**ACTIVITY LIST:**
(a) Decide whether each of the statements (i), (ii) and (iii) agrees with the DNA replication notes. Answer yes or no for each and quote the words of the notes that settle it.
(i) Bacteria have one replication origin per chromosome.
(ii) ORC binds directly to DNA itself.
(iii) The E. coli oriC is 245 bp long.
(b) According to the DNA replication notes, during which phases are origins licensed?
(c) Continue the DNA replication notes from their last line, keeping their question-and-answer format.

L4 + 5: Further DNA replication

Question 1

ori: bacteria vs euk, function of initiator proteins

Answer 1

• Bacteria: 1 per chromosome
• Euk: initiate replication at many origins on each chromosome (much slower process, need to replicate simultaneously for it to occur in a timely fashion)
• Initiator proteins bind to origins and recruit helicases to unwind DNA (both bact, euk) -only when bound to ATP
• All initiator proteins are AAA+ ATPases

Question 2

DnaA in bacteria

Answer 2

• DnaA binds to DnaA boxes in oriC
• When bound to ATP, self-associates into helical multi-subunit complex
• DNA wraps around spiral DnaA complex -> bending, local unwinding of AT rich sequence
• Then recruits helicase (DnaB)
• oriC (E.coli) has 245 bp, multiple DnaA boxes w/ adjacent AT rich region (a DNA unwinding element, fewer bonds)

Question 3

DnaB and DnaC interactions

Answer 3

• DnaC helicase loader assembles onto the hexameric DnaB helicase
• DnaC binds to DnaA and places DnaB around ssDNA at origin - then dissociates
• Unwound DNA bound by SSB

Question 4

Eukaryotic replication origins - involvement of ORC

Answer 4

• Much less known than in bacteria
• All bound by the initiator protein ORC (Origin Recognition Complex - 6 subunits, Orc1-6); doesn’t directly bind to DNA itself
• Generally not defined by specific sequences (can be initiated at different sites depending on Pr of being bound to ORC)

Question 5

Influences on binding of ORC

Answer 5

• Genetic features (G-rich seq, quadruplex etc)
• Chromatin configuration (absence of nucleosomes)
• Histone modification

Question 6

Exception to euk. origin specificity

Answer 6

S.cerevisiae…
- Origin defined by specific sequence
- Yeast origins have 2 core seq (A, B1)
- A includes conserved 11 bp DNA seq - ARS

Question 7

ORC binding stage 1 (pre-replicative complex)

Answer 7

Origins are licensed in late M/G1 (prereplication complex established)…
- Cdc6, Cdt1 and ORC cooperate to load 2 ring-shaped MCM2-7 hexamers (sequentially, head-to-tail)

**DATA FOR REVIEW:**
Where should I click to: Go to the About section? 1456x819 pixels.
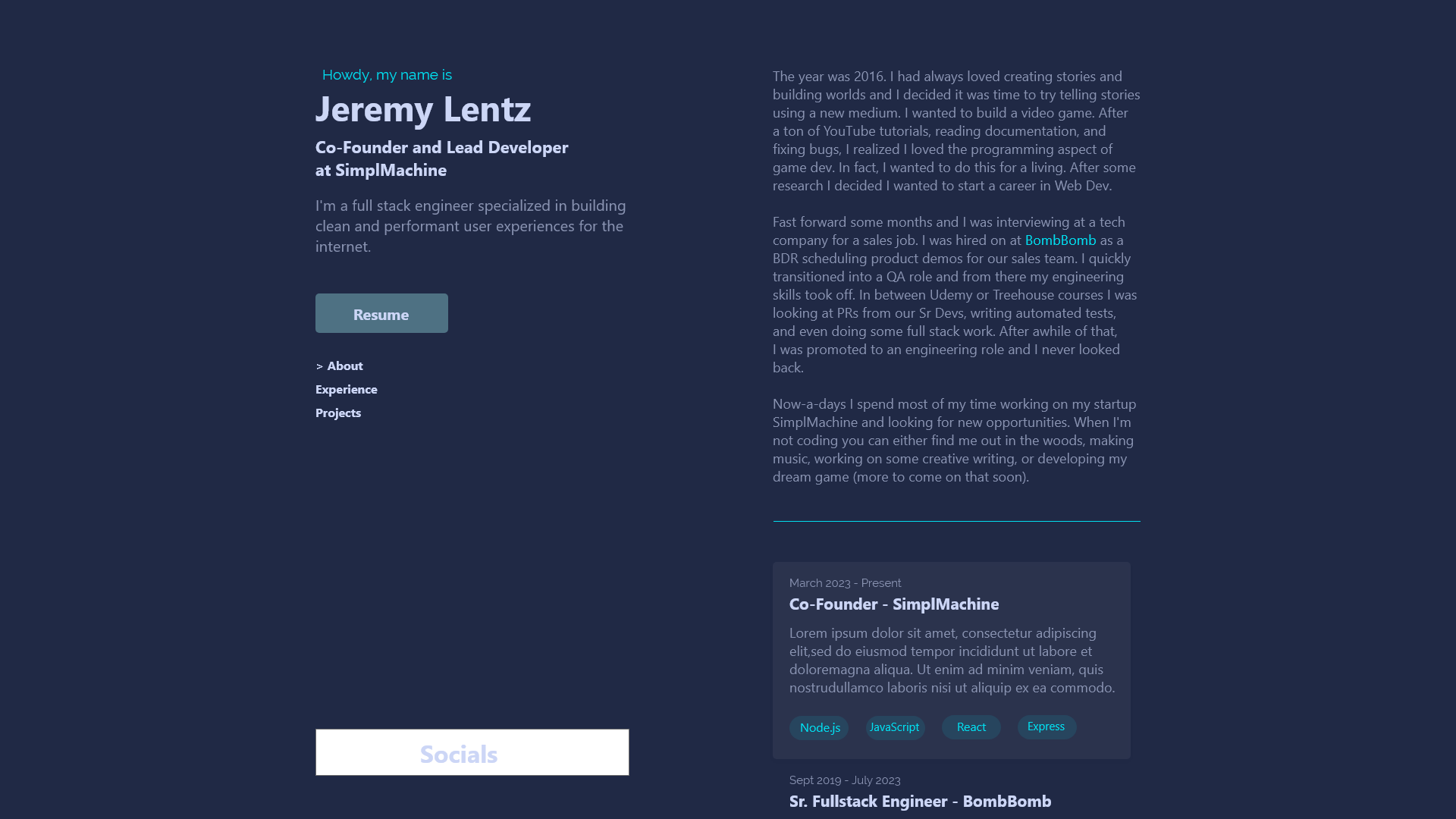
---
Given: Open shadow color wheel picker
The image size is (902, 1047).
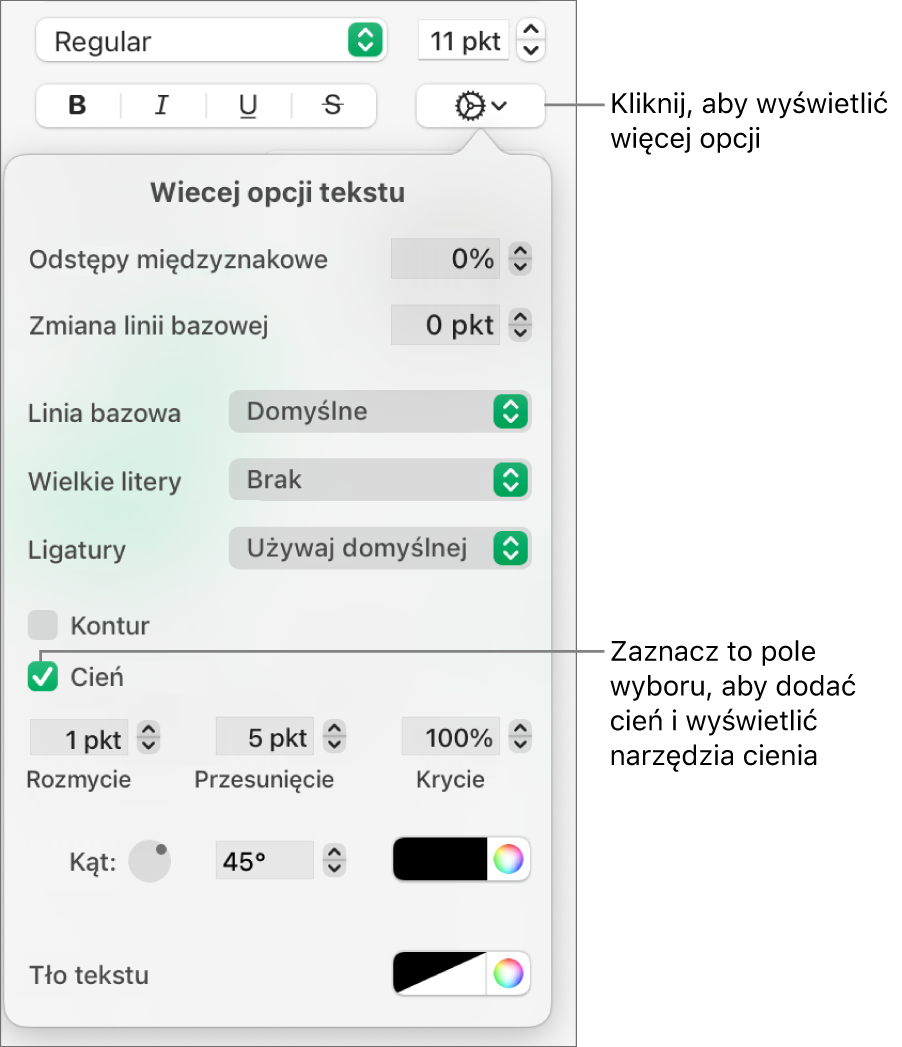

**RESPONSES IN ORDER:**
(a)
(i) Yes: "Bacteria: 1 per chromosome"
(ii) No: "doesn’t directly bind to DNA itself"
(iii) Yes: "oriC (E.coli) has 245 bp"

(b) Origins are licensed in late M/G1.

(c)
- ORC dissociates
- MCM complex inactive (in G1) - still encircles both strands
- MCM2-7 helicase = pre-replicative complex

Question 8

ORC binding stage 2(GINS and the replicative complex)

Answer 8

Helicases activated in S phase…
- MCM2-7 complex phosph. by DDK, allows recruitment of Cdc45, Sld3
- S-phase CDK phosph., Sld2, Sld3 allowing GINS to be recruited
- Replicative helicase complex (CMG complex) - Cdc45-MCM-GINS
- Activated CMG helicase opens DNA (3’ to 5’ on leading strand)
-> goes from binding dsDNA to encircling ssDNA at origin

Question 9

Synthesising RNA primer: When is it carried out? Process in bacteria vs eukaryotes

Answer 9

Carried out at origin (leading) or at start of each Okazaki fragment (lagging)

Bacteria
- Bacterial primase DnaG (single subunit RNA pol)
- Synth. RNA primer of 10-30 bases, then hands over to DNA pol III
Euk
- Polymerase alpha-primase complex (4 subunits)
- 2 subunit primase makes short RNA of 10 nt
- Polymerase alpha subunit adds short piece of DNA (iDNA/initiator DNA)
-> pol a has no proofreading, safest to limit to short piece of DNA

Question 10

Processivity in DNA pols

Answer 10

• Can stay attached for many 1000s of nts
• Sliding clamp enhances processivity
  e.g. DNA pol III 10bp/s vs 1000bp/s w/ clamp associated
• In contrast, some DNA pols are distributive (add a few nts before falling off; poor/lack of proofreading)

Question 11

How do sliding clamps enhance processivity?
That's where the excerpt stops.